Safety and Immunogenicity of a Stable, Cold-Adapted, Temperature sensitive/Conditional Lethal Enterovirus A71 in Monkey Study

This work presented here by Kaw Bing Chua et al are interesting for the development of new safe vaccine candidates against hand-foot-month disease. The authors have generated a stable, cold-adapted, temperature sensitive/conditional lethal EV-A71 through adaptative passaging of the isolated virus on Vero cells at low temperature (28°C). By temperature reversion study the authors showed phenotypic and genetic stability of the virus. They explain this stability by six unique mutations: 2 in non-coding regions and 4 in non-structural protein-coding genes. This result is very interesting, but I still have some questions:

  • Among 6 monkeys used, two developed good humoral immune response on Day 14 and Day 30 post-inoculation, is this result statistically significant?
  • Introduction, 3th paragraph: I guess that the authors want to say EV-A71?
  • In the material and method section, the authors claim that histology and the immunohistochemistry were performed on CNS tissue specimens, but they don’t show any results (not figure nor supplementary data).

Which monoclonal antibody specific for the virus was used in Figure 3a? 

  • Results section:

3.1. Virus Phenotypic and Genotypic Characteristics in Cells

  • From 1st to 4th paragraph, as the author do not show any data for these results, maybe it will be clearer and more interesting to include in figure 1 a graphical abstract for this section summarizing the results?
  • 2+CPE: what does this mean? one figure presenting these data will be welcome.
  • as there is no CPE noted with EV71-TLL even the author observed positive IFA, how the author explained that the positive IFA observed is not just the inoculum of the virus?
  • Results for figure 1: the authors should explain and conclude their results/finding (table1 and2) not just present the data.
  • Page 8, The number of nucleotide changes/reversions with respect to that of
    EV71:TLLβP20, are shown in Table S1 (nb: I don’t get the supplementary table 1 and 2 in the PDF) :this result is very interesting I would like to see it in the figure.

3.2. Monkey Study

- Figure 3b: the authors should verify the quality of the Gel! The Gel2 was just copied and paste!

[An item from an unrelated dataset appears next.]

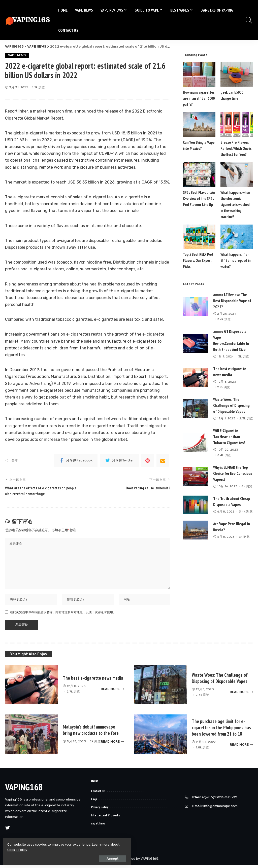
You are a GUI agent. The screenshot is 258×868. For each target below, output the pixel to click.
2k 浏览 (95, 744)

- page 11: can the authors include the table S2 in the figure 4?

- Table 3: what is the unit of IgG, IgM and neutralizing antibodies? Table 3a: please correct to IgG titer? The titer of neutralizing antibodies is presented as for example 1:20, 1:160…. What does this mean?

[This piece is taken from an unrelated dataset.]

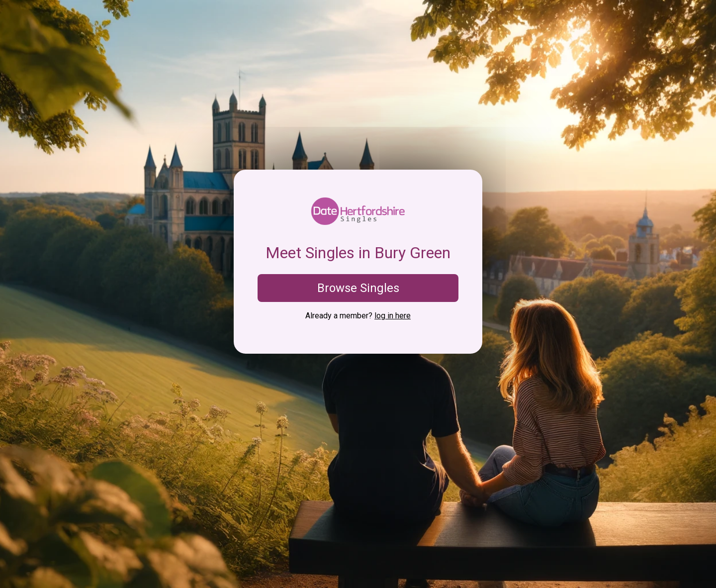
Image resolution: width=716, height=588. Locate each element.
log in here (392, 315)
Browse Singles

6- the authors showed that EV71:TLLβ contains 6 unique mutations that are highly conserved in all isolates. They show that some of these mutations are similar to those observed for Sabin vaccine poliovirus 1 which contribute to temperature-sensitive attenuation of the virus. This is very interesting and promising finding. Do the author plan to experience the role of the 6 unique mutations each and/or combined in direct generation by molecular biology of live attenuated vaccine candidate?